Juan 20,1-9: había de resucitar de entre los muertos


El primer día de la semana, María Magdalena fue al sepulcro al amanecer, cuando aún estaba oscuro, y vio la losa quitada del sepulcro.

Echó a correr y fue donde estaba Simón Pedro y el otro discípulo, a quien quería Jesús, y les dijo:
-Se han llevado del sepulcro al Señor y no sabemos dónde lo han puesto.
Salieron Pedro y el otro discípulo camino del sepulcro. Los dos corrían juntos, pero el otro discípulo corría más que Pedro; se adelantó y llegó primero al sepulcro; y, asomándose, vio las vendas en el suelo: pero no entró.

Llegó también Simón Pedro detrás de él y entró en el sepulcro: Vio las vendas en el suelo y el sudario con que le habían cubierto la cabeza, no por el suelo con las vendas, sino enrollado en un sitio aparte.

Entonces entró también el otro discípulo, el que había llegado primero al sepulcro; vio y creyó.

Pues hasta entonces no habían entendido la Escritura: que él había de resucitar de entre los muertos.

REFLEXIÓN (de "Meditaciones - Vida, muerte y Resurrección de Jesucristo" por Fernando Basabe, S.J.):

Pedro y Juan, al igual que los demás discípulos, habían perdido la fe en el Señor ante el escándalo de su crucifixión y muerte. Era superior a su capacidad humana comprender el misterio de la redención lograda por Cristo mediante su humillación y su muerte. Pero en su corazón conservaban ciertamente un gran respeto, veneración y amor por el Señor. No creen, pero no han querido separarse; siguen juntos y en las cercanías del sepulcro. Quizá anduviesen pensando, dilucidando que iban a hacer en adelante. Y ante la noticia que les trae María Magdalena, no dudan en salir corriendo para ver qué ha sucedido. Y en esa ida al sepulcro reciben de nuevo rayos de luz para abrir los ojos y empezar a renovar su fe en Jesucristo.
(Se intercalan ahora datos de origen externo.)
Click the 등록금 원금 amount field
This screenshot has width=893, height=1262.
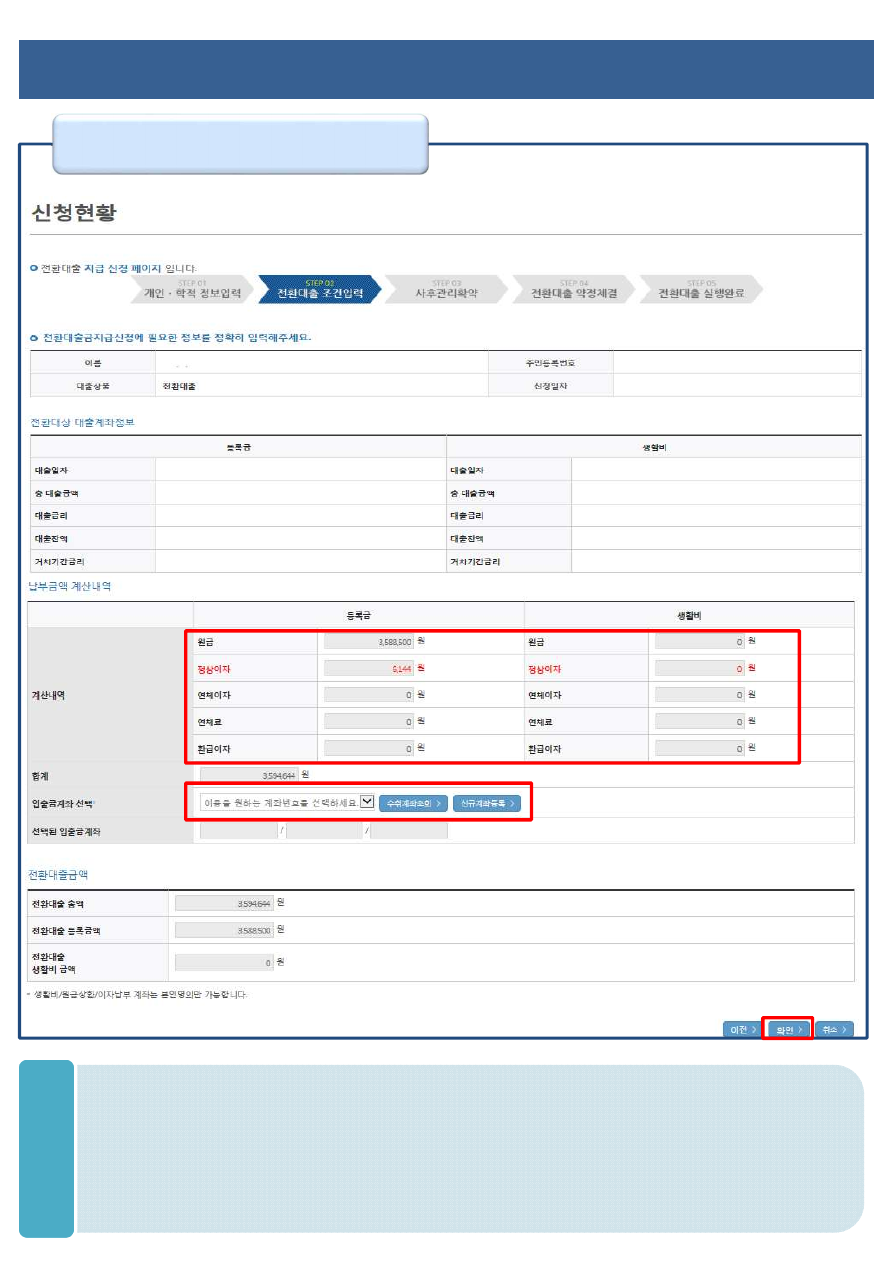pyautogui.click(x=368, y=641)
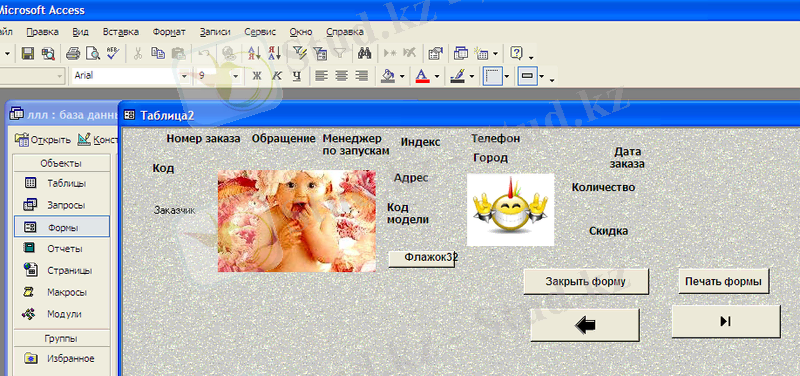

La caída en la tentación de pérdida de la fe es un ejemplo aleccionador para todos nosotros. Hoy día no nos escandalizamos de la muerte de Cristo; pero si nos escandalizamos de los sufrimientos que puedan sobrevenir sobre nosotros. Cuando un dolor profundo, un gran sufrimiento físico o moral se apodera de nosotros, en seguida somos tentados en pensar que Dios no nos ama, que no se preocupa de nosotros; incluso podemos llegar a pensar que Dios no existe, ya que no escucha nuestras oraciones y no viene a socorrernos. Muchos son los hombres que caen en esa tentación y, al caer en ella, el corazón queda destrozado y sin esperanza alguna.

Aprendamos también de lo que sucedió a los apóstoles. Ellos pensaron que Dios había abandonado a Jesús; que si Dios hubiese amado a Jesús y sido todo benevolencia con él, nunca hubiera permitido que le crucificasen. No llegaron a comprender que los caminos de los hombres son distintos de los caminos de Dios. A través de esa muerte de Cristo, todos los hombres serían redimidos; y el mismo Señor obtendría su mayor gloria como Hijo de Dios.

Hoy día que conocemos nosotros todo el misterio de la Redención de Cristo y de su gloriosa resurrección, no tenemos razón alguna para poder dudar del amor que Dios nos tiene. Y cuando llegue el dolor y sufrimiento a nuestro corazón, nunca debemos preguntar a Dios por qué ese dolor y sufrimiento, sino que, confiando plenamente en su infinita bondad y providencia, debemos preguntarle "para qué" los permite. Y a esa pregunta sí encontraremos siempre respuesta. Los permite para mi purificación, los permite para asemejarme a su Hijo Redentor, para que colabore en la obra de salvación de todos los hombres. Dios nos concederá la esperanza cierta de que todo dolor y sufrimiento, ofrecido por amor y en unión a Cristo, terminará siempre en resurrección y gloria eterna.

Cuando los apóstoles lleguen ya a tener la fe perfecta en la resurrección de Cristo, se acabarán para ellos todas las tentaciones provenientes de circunstancias trágicas en la vida; al contrario, el sufrir y hasta el morir martirizados por Cristo serán considerados el mayor premio que el Señor les puede conceder. Vivamos siempre, en cualquier circunstancia de nuestra vida, "en la fe del Hijo de Dios, que me amó y se entregó a sí mismo por mí" (Gal 2,20).